News Culture

What’s Your Favorite Engine From the Past?

Honda's B-Series four-cylinder is one of my all-time favorite engines, for its volumetric efficiency and remarkably high redline.
Chris Rosales, Andrew P. Collins

Alex Goy’s recent writeup about the Bentley W12’s swan song got me thinking about bygone engines. What’s your favorite engine from the past?

A Honda B16. Honda

There are so many goodies to pick from, but my first thought was the Honda B16. Some variants of that pokey little 1.6-liter dual-overhead-cam VTEC mill made an astounding 100 horsepower per liter without a turbocharger. And, revved to a hilarious 8,000 rpm!

I’d even argue that the B16 was a key element to Honda establishing itself as a powerhouse of sport compact performance. Versions of it were shipping in Civics for years before finally coming to the U.S. in the ’99 Civic Si and Civic Del Sol VTEC. Quick sidebar: the Del Sol Si ran a single-overhead-cam D-Series engine — only the “VTEC” branded Del Sols came stock with a B-Series engine in America.

Like many millennial sport compact car nerds, I worshiped the B series and B16A2 specifically as the heart of one of my all-time favorite cars (the aforementioned 1999 Civic Si). I had a B18 myself in my base model Integra, but alas, I had the lowly non-VTEC model. It still felt pretty swift!
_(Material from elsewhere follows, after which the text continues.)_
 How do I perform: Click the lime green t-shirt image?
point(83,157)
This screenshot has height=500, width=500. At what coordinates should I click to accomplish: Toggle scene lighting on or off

And of course, versions of the B18 saw duty in the fabulous Integra GSR and Type R.

I believe some aftermarket outfits are still making their own Honda B-Series engines, but I think it’s safe to say it counts as an engine from the past.

Now I’m gonna throw it to the comment section before this turns into a Honda engine history lecture … but maybe that’s a fun idea for another post someday.